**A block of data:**
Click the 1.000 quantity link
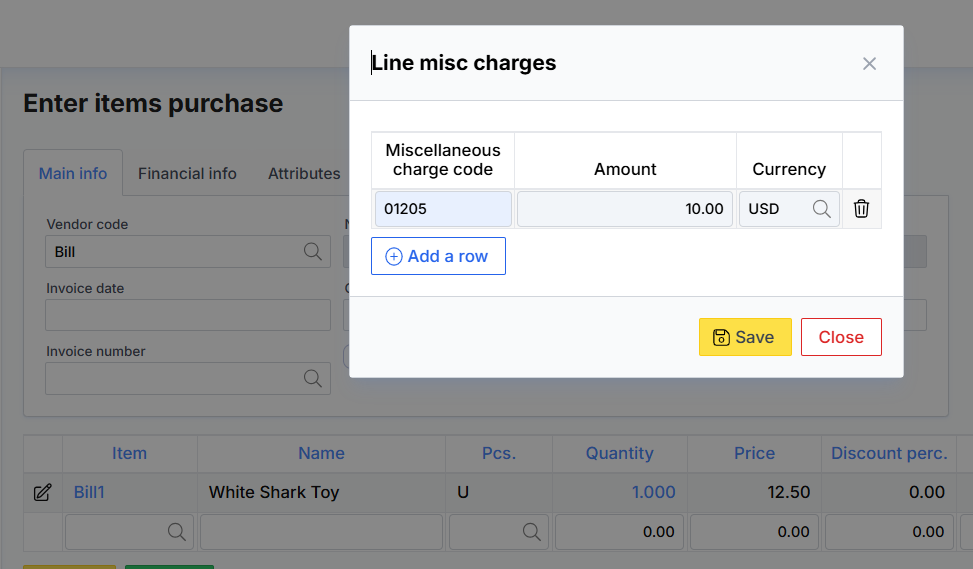Viewport: 973px width, 569px height. point(653,492)
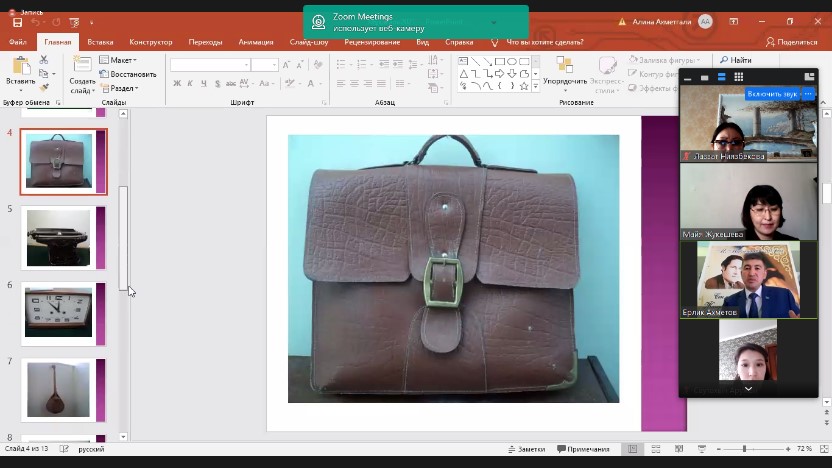
Task: Expand the Section (Раздел) dropdown
Action: click(122, 88)
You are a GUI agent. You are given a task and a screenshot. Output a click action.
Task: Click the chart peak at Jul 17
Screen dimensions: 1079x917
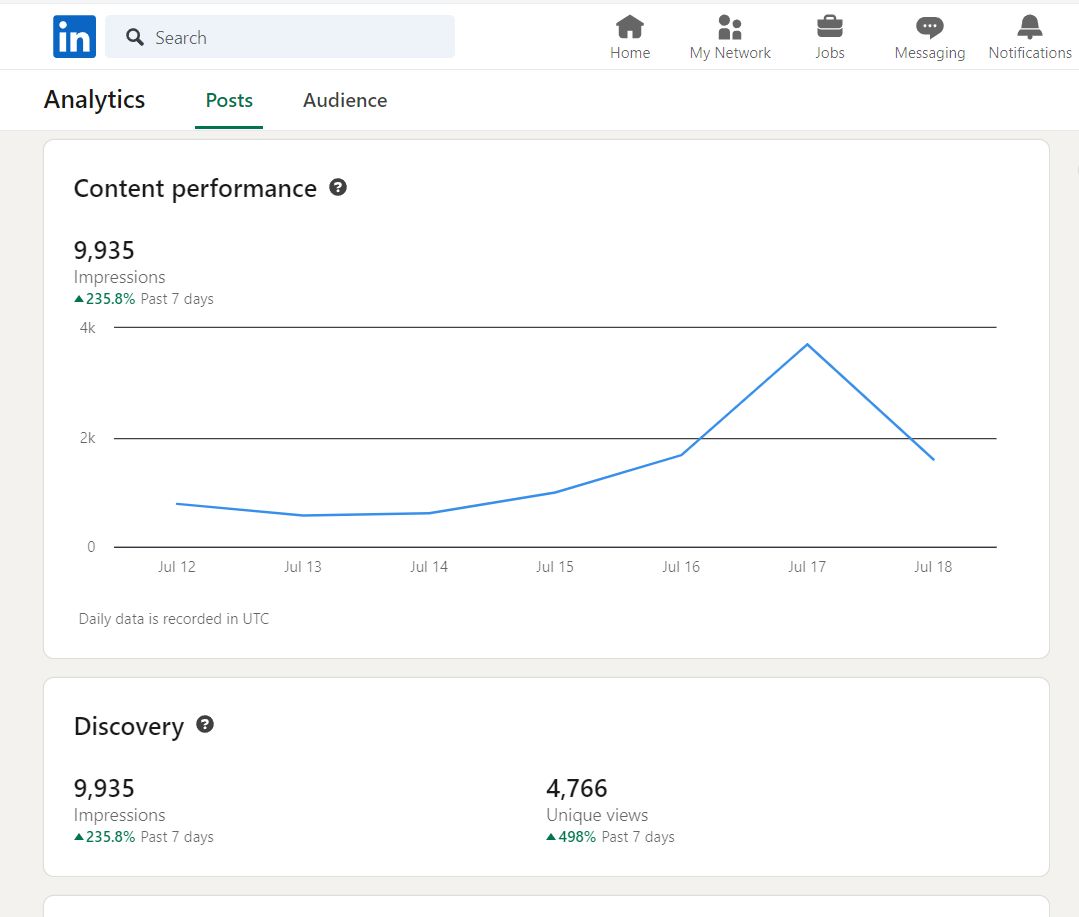[x=807, y=345]
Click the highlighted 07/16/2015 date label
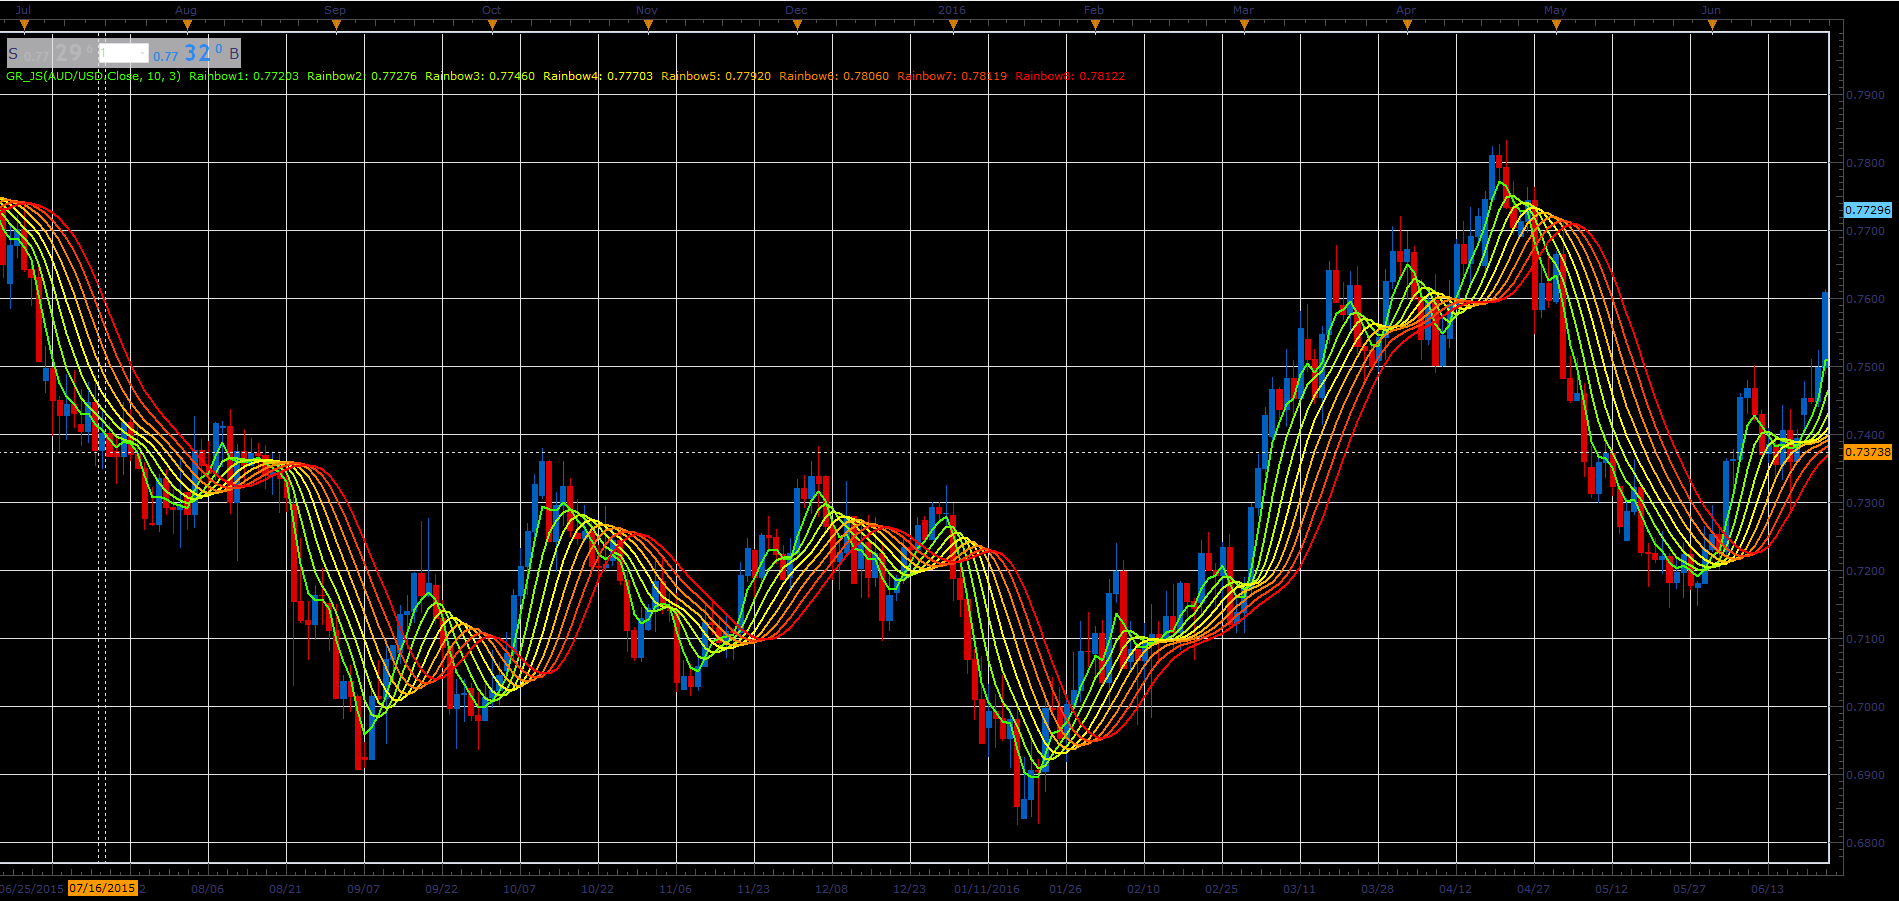Screen dimensions: 1899x901 tap(103, 888)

**AIM:** Rewrite the rows starting with the line that contains "You are a GUI" and going on through the end of the rows, replacing "highlighted" with "selected" and keeping everything else unchanged. Leave the pictures out.

**TASK RESULT:**
You are a GUI agent. You are given a task and a screenshot. Output a click action.
Task: Click the chart peak at Jul 17
Screen dimensions: 1079x917
[x=807, y=345]
Click the selected 07/16/2015 date label
Screen dimensions: 1899x901 tap(103, 888)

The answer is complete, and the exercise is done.